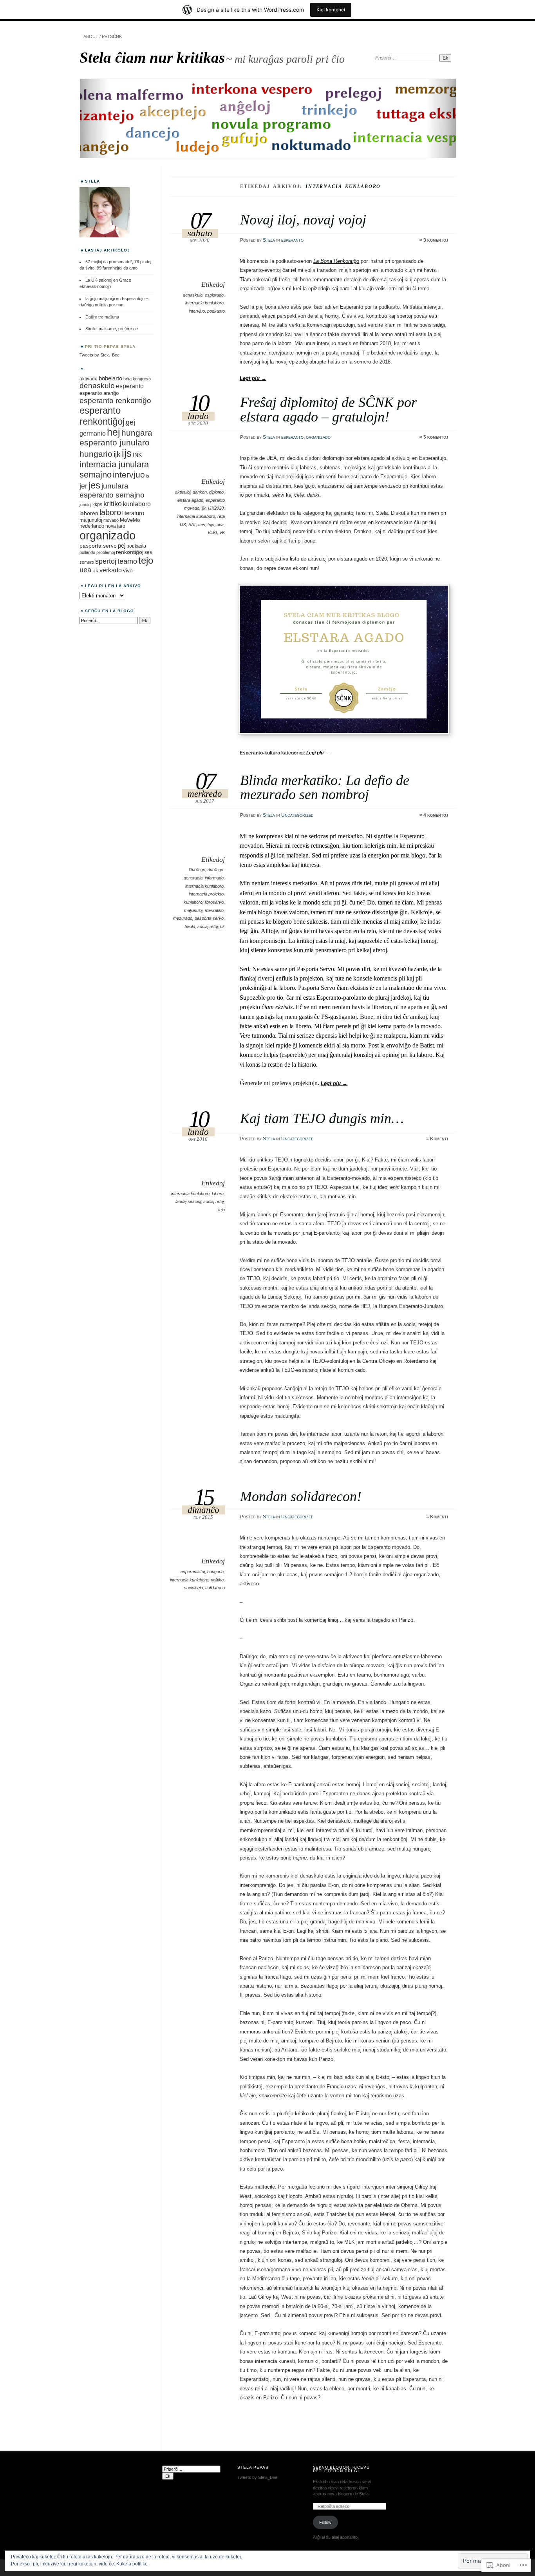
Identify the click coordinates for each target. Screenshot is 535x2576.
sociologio (193, 1587)
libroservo (214, 902)
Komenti (439, 1138)
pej (121, 545)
================================
* Work task *
Without the pictures, reproduce every record exactly as it appears above.

* Exercise response *
Identify the click coordinates for each target. Screenshot is 535x2576.
sociologio (193, 1587)
libroservo (214, 902)
Komenti (439, 1138)
pej (121, 545)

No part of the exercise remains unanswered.